▶ Extract to read
START
In the heart of Nebraska, the Lower Loup Natural Resources District (LLNRD) stretches from the eastern Sandhills north and east past Burwell, Albion, and Petersburg, south to Buffalo County, and east to the Columbus area. The district, headquartered in Ord, stretches 156 miles east to west and 96 miles north to south, making it the largest of Nebraska’s natural resources districts (NRDs). At 7,923 square miles, it occupies more than 10 percent of the land in Nebraska. Along with the LLNRD’s large size come big challenges. The LLNRD’s management sees those as immense opportunities for implementing innovative solutions.
Navigating Uncharted Waters
While much of the district is blessed with Ogallala Aquifer– fed streams and rising static water levels, a water shortage issue rose to the surface recently toward the eastern end of the district. LLNRD water technicians had noticed that water levels near Columbus had fallen from 2010 to 2014. Irrigation supplies and commercial and municipal wells were being affected. Residents of a sandpit lake development weren’t happy when their aquatic backyard playground grew shallower while their sandy beaches expanded.
The NRD could have used its regulatory authority to require the area’s water users to reduce their water usage. In that scenario, local stakeholders, including farmers, residents and some of Columbus’s largest employers, would all lose something. “A better option was to come up with a project to basically just move water around while allowing water users to keep doing what they are doing,” says LLNRD General Manager Russell Callan.
As its experts worked on a multiyear study, the LLNRD worked as the lead organization in a unique partnership that also includes the City of Columbus, Platte County, the Christopher’s Cove Homeowners’ Association, and agricultural processor Archer Daniels Midland. Grants from the Nebraska Department of Natural Resources’ Nebraska Water Sustainability Fund and the Bureau of Reclamation’s drought resiliency grant program were secured, and a plan came together.
END
▶ Given task a
In one to three sentences, explain why, according to the passage about the Lower Loup Natural Resources District, the district chose a project to move water around instead of using its regulatory authority to cut water usage.
The passage above and the records that come next are unrelated material.

▶ Stored data
START
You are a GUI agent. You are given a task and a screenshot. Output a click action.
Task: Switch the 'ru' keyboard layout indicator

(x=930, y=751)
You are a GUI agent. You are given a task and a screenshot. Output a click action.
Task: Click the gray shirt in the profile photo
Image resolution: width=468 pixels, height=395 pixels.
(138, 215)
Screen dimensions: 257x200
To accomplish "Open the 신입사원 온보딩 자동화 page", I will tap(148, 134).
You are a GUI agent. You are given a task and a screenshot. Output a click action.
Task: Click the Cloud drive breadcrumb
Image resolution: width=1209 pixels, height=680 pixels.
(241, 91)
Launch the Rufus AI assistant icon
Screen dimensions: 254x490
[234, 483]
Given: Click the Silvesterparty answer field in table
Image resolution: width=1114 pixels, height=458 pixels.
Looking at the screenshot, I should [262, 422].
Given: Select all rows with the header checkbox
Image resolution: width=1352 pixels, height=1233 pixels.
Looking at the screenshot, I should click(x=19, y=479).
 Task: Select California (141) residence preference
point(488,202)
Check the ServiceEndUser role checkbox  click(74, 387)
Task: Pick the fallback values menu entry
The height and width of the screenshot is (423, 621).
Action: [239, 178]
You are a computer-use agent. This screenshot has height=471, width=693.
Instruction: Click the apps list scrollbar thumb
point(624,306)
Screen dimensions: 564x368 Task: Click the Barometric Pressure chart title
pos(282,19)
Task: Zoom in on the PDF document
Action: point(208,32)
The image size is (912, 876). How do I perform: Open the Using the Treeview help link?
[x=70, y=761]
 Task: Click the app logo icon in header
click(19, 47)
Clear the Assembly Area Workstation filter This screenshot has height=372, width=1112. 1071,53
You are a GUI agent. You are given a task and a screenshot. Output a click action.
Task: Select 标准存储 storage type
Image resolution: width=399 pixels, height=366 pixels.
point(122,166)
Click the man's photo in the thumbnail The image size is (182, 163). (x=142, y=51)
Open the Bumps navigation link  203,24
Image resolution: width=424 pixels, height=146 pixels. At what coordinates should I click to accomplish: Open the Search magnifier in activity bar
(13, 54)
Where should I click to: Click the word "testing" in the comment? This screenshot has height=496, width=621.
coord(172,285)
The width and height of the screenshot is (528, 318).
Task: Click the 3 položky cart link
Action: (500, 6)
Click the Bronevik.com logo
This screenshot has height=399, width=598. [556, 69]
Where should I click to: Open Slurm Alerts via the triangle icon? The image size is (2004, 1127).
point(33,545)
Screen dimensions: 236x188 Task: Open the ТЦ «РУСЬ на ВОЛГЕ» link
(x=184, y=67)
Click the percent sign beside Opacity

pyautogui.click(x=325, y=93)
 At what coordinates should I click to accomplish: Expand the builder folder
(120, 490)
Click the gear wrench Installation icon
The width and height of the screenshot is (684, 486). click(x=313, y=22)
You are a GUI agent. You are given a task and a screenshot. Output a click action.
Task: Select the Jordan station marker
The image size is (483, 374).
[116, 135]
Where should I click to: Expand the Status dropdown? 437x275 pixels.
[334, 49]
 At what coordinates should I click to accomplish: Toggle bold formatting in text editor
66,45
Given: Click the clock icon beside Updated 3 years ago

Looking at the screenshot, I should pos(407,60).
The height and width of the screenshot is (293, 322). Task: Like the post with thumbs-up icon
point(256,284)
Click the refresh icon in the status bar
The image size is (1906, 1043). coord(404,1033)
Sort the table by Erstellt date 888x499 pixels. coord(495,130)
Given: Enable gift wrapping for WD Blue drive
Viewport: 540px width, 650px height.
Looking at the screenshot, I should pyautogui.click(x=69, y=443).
END
▶ Given task b
Return every line of the records that contains the word "This".

▶ Full solution a
If the district had required water users to reduce their usage, local stakeholders would all have lost something. These included farmers, residents and some of Columbus's largest employers. Moving water around instead lets water users keep doing what they are doing.

▶ Full solution b
You are a computer-use agent. This screenshot has height=471, width=693.
Clear the Assembly Area Workstation filter This screenshot has height=372, width=1112. 1071,53
Where should I click to: Click the word "testing" in the comment? This screenshot has height=496, width=621.
This screenshot has height=399, width=598. [556, 69]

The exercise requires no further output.